1. The Stunning Transformation of Ryan Walters
READ: Adolfo Flores and Matt Barnum spoke with former students of Ryan Walters, Oklahoma’s secretary of education who went from being a beloved high school teacher to a public figure who calls teachers unions terrorist organizations and says schools are “Epstein islands” of sexual predators. Walters’s students, who remember debating topics like abortion in the classroom, are shocked by their former teacher’s public rhetoric:
“He was compassionate, reasonable, levelheaded,” said Starla Edge, one of his former students. “The things he says now are just so backward from anything he ever said to us in class.”
Read more in the Wall Street Journal here.
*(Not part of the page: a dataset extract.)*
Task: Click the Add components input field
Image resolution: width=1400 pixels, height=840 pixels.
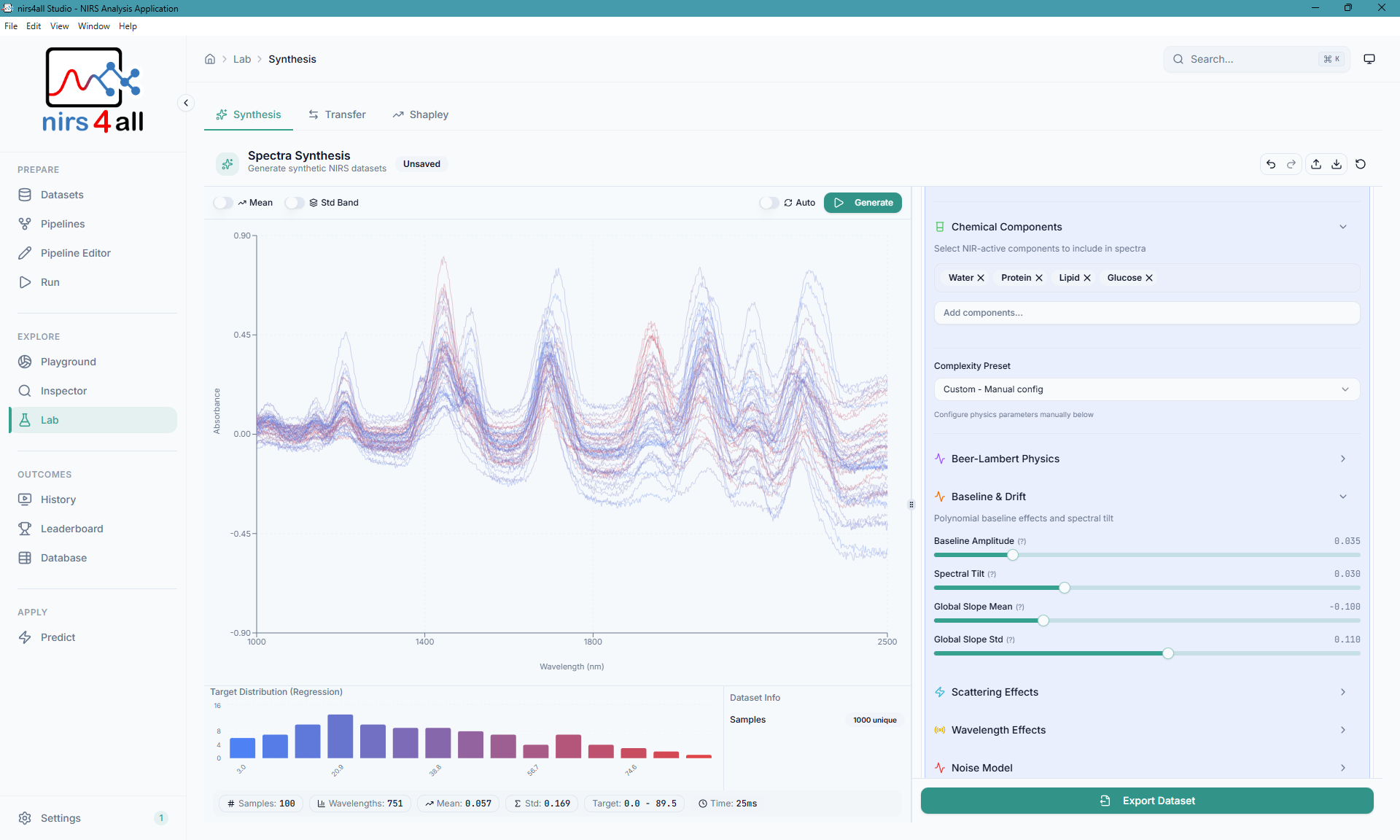Action: coord(1147,312)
2. From Controversy to Conviction
READ: Hannah Natanson penned a profile of high school English teacher Mary Wood, a South Carolina-based educator who faced backlash after teaching Ta-Nehisi Coates’s Between the World and Me to her predominately white, conservative students. Wood returned to the classroom this year and decided that, instead of appeasing the critics, she would teach the book again:
“It teaches kids a different perspective, [it] teaches kids how to write well,” Wood said in an interview. And “it’s the right thing to do.”
Read more in the Washington Post here.
3. New Study Shows Mixed Progress in Pandemic Recovery
READ: Students have regained about a third of what they lost during the pandemic in math and a quarter in reading. The Educational Opportunity Project at Stanford University found that the U.S. Has made some progress in addressing learning loss, but noted that the results also showed wider gaps between students from rich and poor students:
“We seemed to have lost the urgency in this crisis,” said Karyn Lewis, who has studied pandemic learning declines for NWEA, a research and student assessment group. “It is problematic for the average kid. It is catastrophic for the kids who were hardest hit.”
Read more from Claire Cain Miller, Sarah Mervosh, and Francesca Paris in the New York Times here.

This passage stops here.